The only animated feature ever nominated for best picture (prior to the creation of a new category for animated films) by the Academy of Motion Picture Arts and Sciences, and winner of Academy Awards for best musical score and best original song, the film marked Disney's return to full glory as the heavyweight of the feature-length animated genre. The 1991 film also introduced some new computerized animation techniques which continue to be used today. The large format special edition adds a new musical number "Human Again," to the film. The number, written for the original film, was never filmed until now. It was featured in the popular broadway production of "Beauty and the Beast," however. The song was written by the award-winning team of Alan Menken and the late Howard Ashman.

The tragic death of Ashman is one of the reasons that no animated film since "Beauty and the Beast" has measured up musically to Menken and Ashman's crowning achievement. While "Aladdin" and "The Lion King" were enormous box office successes, they failed to achieve the level of artistry attained in "Beauty and the Beast," and they, unlike "Beauty and the Beast," are primarily aimed at children. A musical show can be very successful with just one great song. Witness the 40-plus year run of "The Fantastiks," with its great song, "Try to Remember." "Beauty and the Beast" has three great songs, the best being the title song, wonderfully sung by Angela Lansbury (Mrs. Potts). The duet version of the song heard over the closing credits, the version most people who haven't seen the movie have heard on the radio, is not as effective. As we hear the song, the camera seems to swoop gracefully around the ballroom as we watch the lovers dance. It is majestic filmmaking, beautifully realized. Other memorable songs from the film include the song about the handsome villain, Gaston (voice by Richard White) and "Be our Guest."

The new special edition of the film has been carefully upgraded for those huge, unforgiving large format movie screens. Post-production teams spent more than a year upgrading backgrounds and characters for this blow-up version of the movie. I saw the show at the United Artist Colorado Center theater in the Denver area (which has an auditorium for large format films, but is no longer an offical IMAX® auditorium). The screen was so enormous I could barely frame the huge image in my bi-focal glass frames, even though I was sitting near the back of the cavernous auditorium. Even with this huge screen, the image was sharp. There was a noticeable difference in sharpness, however, in the new musical number added just for this film. It appeared the new scene was originally filmed in the large format style, making it a bit sharper. The new musical number is not one of the best in the film, which is probably why it was not included in the original film. It is more like your standard Broadway musical number. It isn't bad, just not as good as the three best songs in the film.

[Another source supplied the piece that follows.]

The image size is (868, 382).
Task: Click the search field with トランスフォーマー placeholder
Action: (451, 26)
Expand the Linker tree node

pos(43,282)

IMAX®, in addition to using a large, deep 70-millimeter film format (the negative is much larger than standard 70-millimeter film) and a special sound system, also utilizes a vacuum to press the film tight against the projector lens when each frame is projected. The result is an image of great sharpness. It was a great treat to see this classic film again on a huge screen and with the additional footage. It is simply a wonderful film, made even better. The story, for those who haven't seen it, concerns a magical spell cast over a castle and the people in it. The beast, voice by Robbie Benson, cannot regain his human form unless he falls in love with a woman and she with him. Belle, voice by Paige O'Hara, though pursued by the handsome Gaston, yearns for a more refined suitor. When her father is imprisoned in the enchanted castle by the beast, Belle trades her freedom for her father's. The beast hopes that Belle can break the spell, but he needs to clean up his act.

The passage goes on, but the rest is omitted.